• **Exercise goal**:
A faithful copy of each entry below is expected, with the images removed.

[[ Provided data open ]]

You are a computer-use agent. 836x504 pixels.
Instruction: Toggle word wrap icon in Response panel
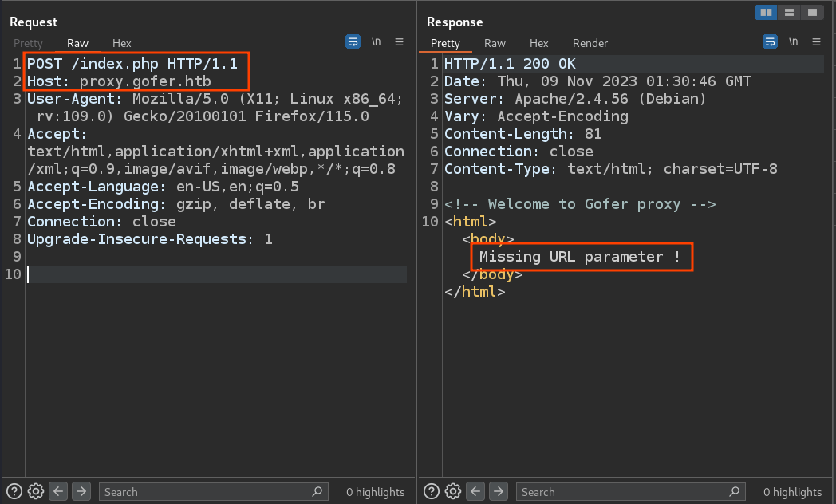point(770,42)
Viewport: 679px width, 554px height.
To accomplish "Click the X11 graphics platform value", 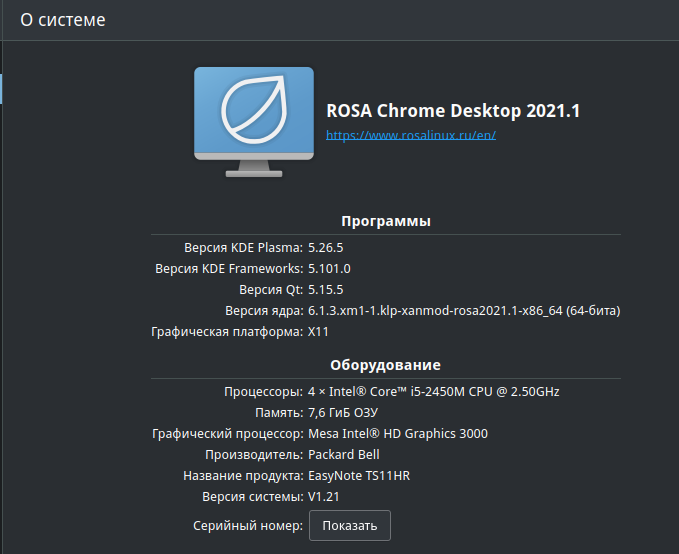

[[ Provided data closed ]]

• **Exercise output**:
You are a computer-use agent. 836x504 pixels.
Instruction: Toggle word wrap icon in Response panel
point(770,42)
Viewport: 679px width, 554px height.
To accomplish "Click the X11 graphics platform value", 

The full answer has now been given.